## [AIM 1]
Copy the passage of the text on direction of arrival estimation word for word, starting with "Direction of arrival (DOA) estimation, which" and going on through "wireless communications [1–3].".
## [AIM 2]
List every line in the records that contains the word "should".

## [TEXT SHOWN]
--------

DOA Estimation for Non-Gaussian Signals: Three-Level Nested Array and a Successive SS-MUSIC Algorithm

Sha Shi,^1,2Haowei Zeng,^1,2Heng Yue,^1,2Changbo Ye,^1,2and Jianfeng Li^1,2

Academic Editor: Xianpeng Wang

Received14 Dec 2021

Revised28 Feb 2022

Accepted11 Mar 2022

Published07 Apr 2022

Abstract

Direction of arrival (DOA) estimation for non-Gaussian signals using three-level nested array (THL-NA) is investigated in this paper. Motivation from larger consecutive degree of freedom (DOF) and array aperture, the THL-NA is proposed, which can take full advantages of the consecutive coarrays of TL-NA and has the closed-form expression of DOF. Specifically, firstly, the array aperture is expanded by the second order sum coarray (2-SC) of the proposed array, secondly, the nested relationship between subarrays is employed to obtain the difference coarray of 2-SC (2-DCSC), finally, a consecutive virtual array with large array aperture is obtained. Besides, a successive SS-MUSIC algorithm is proposed, which employs the spatial smoothing estimating signal parameter via rotational invariance techniques (SS-ESPRIT) algorithm and partial spectrum searching multiple signal classification (PSS-MUSIC) to obtain initial estimations and fine estimations, respectively, resulting in a better balance between computational complexity and estimation accuracy.

1. Introduction

Direction of arrival (DOA) estimation, which is one of the fundamental issues in array signal processing, plays an important role in various fields, e.g., radar systems, acoustics, navigation, and wireless communications [1–3].

Compared with traditional uniform linear arrays (ULAs), sparse arrays can obtain less mutual coupling and higher degrees of freedom (DOF), which can obtain DOA estimation for signals with more sources. The nested array (NA) [4] is a sparse array composed of two ULAs with different spacings, which has strong expansion capability in DOA estimation algorithms based on FOC. The coprime array (CPA) [5, 6], consisting of two ULAs with coprime interelement spacings, has less mutual coupling compared with NA. These arrays can generate sets of uniformly distributed virtual second order difference coarray (2-DC) [4], in particular, the 2-DC of NA is free from holes. However, these sparse arrays have limitations due to their array geometries. The 2-DC of CPA generates a lot of holes that decrease consecutive DOF significantly, the dense part of NA leads to more serious mutual coupling than CPA.

--------

## [RECORDS FOR THE EXERCISE]
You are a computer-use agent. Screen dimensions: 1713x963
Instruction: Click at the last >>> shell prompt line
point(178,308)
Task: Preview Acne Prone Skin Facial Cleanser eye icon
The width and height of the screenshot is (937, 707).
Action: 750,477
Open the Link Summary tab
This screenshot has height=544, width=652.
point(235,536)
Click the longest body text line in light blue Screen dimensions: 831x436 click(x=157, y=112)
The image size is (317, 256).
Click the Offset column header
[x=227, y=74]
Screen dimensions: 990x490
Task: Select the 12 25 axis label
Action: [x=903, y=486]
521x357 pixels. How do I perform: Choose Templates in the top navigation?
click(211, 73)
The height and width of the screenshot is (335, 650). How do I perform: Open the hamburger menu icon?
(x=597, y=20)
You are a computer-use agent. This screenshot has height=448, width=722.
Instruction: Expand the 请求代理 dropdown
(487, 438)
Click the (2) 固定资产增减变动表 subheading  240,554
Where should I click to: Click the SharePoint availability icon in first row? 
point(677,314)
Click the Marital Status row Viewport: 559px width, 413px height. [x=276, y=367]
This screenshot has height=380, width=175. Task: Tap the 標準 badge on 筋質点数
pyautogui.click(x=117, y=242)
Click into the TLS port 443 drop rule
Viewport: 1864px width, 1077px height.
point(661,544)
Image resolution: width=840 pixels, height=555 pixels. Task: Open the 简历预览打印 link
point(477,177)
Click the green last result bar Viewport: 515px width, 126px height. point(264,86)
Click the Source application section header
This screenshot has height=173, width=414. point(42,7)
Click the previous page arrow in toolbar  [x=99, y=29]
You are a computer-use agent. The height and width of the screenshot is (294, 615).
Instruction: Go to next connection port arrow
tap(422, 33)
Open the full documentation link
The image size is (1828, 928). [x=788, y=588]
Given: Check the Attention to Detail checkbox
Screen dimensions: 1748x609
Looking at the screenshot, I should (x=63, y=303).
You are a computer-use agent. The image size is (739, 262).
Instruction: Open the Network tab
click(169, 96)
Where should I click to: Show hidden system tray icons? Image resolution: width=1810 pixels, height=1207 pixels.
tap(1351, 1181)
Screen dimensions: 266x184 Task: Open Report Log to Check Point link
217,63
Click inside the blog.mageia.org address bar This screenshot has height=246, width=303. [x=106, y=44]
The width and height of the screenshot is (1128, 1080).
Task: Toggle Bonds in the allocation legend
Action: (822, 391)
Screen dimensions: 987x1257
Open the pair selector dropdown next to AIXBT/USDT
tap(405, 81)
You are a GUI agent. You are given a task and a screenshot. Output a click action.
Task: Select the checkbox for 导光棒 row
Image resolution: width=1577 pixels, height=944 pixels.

--------

## [EXPECTED ANSWER 1]
Direction of arrival (DOA) estimation, which is one of the fundamental issues in array signal processing, plays an important role in various fields, e.g., radar systems, acoustics, navigation, and wireless communications [1–3].

## [EXPECTED ANSWER 2]
Where should I click to: Click the SharePoint availability icon in first row? 
Looking at the screenshot, I should (x=63, y=303).
Where should I click to: Show hidden system tray icons? Image resolution: width=1810 pixels, height=1207 pixels.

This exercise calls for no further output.